We have a custom zarf init package that deploys rook-ceph and then initializes zarf. If we then deploy uds-core on top of that we can no longer upgrade rook-ceph because pepr will block the recreation of the rook-ceph resources. There are no exemptions or mechanisms currently available to allow rook-ceph to deploy successfully on an upgrade.

We need to be able to exempt the policies being enforced in the screenshot below. There were talks on different ways to solve this problem. I will list some of that below in the alternative section.

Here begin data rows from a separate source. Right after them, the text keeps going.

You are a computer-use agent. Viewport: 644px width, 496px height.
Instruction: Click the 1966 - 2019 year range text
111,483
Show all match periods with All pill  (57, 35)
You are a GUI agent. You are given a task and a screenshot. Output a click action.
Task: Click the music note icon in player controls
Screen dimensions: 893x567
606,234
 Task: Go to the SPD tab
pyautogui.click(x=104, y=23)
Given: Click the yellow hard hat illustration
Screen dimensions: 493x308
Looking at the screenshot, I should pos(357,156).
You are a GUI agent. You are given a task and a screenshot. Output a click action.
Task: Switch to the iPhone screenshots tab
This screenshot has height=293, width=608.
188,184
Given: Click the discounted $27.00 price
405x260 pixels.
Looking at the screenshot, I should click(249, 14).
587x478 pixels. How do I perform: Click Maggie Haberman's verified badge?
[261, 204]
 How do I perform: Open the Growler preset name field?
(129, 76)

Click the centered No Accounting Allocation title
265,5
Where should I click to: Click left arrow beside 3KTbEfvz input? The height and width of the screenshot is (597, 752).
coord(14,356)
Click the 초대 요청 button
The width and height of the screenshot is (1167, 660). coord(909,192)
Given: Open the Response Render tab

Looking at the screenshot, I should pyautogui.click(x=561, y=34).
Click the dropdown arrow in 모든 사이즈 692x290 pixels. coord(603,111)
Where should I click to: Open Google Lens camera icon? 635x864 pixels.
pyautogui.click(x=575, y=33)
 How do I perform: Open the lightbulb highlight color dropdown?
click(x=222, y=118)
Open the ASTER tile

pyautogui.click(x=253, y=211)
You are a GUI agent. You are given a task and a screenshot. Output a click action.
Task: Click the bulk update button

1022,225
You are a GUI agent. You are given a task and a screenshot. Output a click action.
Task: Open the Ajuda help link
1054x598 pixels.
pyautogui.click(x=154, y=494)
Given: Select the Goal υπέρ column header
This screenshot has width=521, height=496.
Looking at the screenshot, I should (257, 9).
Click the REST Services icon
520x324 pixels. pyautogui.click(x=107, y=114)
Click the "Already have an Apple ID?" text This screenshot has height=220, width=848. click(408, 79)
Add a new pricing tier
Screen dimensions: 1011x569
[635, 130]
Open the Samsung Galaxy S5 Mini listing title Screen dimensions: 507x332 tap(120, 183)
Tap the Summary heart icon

Screenshot 2024-03-15 at 4 19 11 PM

Describe the solution you'd like

  • Given a cluster with rook-ceph deployed along with uds-core
  • When an upgrade to rook-ceph is deployed
  • Then pepr doesn't block the rook-ceph resources from upgrading and recycling

Describe alternatives you've considered

  • An overall uds cluster config for some things as an alternative to our current env injection stuff
    -- We could allow specific flags that generate exemptions for “rook mode” “eks mods” “Jeff’s an idiot mode” And those would generate the requisite exemptions
  • We could throw a helm template somewhere in core to allow you to craft exemptions with helm values
  • Allow for a namespace wide exemption?

Additional context

This is blocking the ability to provide bundle upgrades that include rook-ceph upgrades.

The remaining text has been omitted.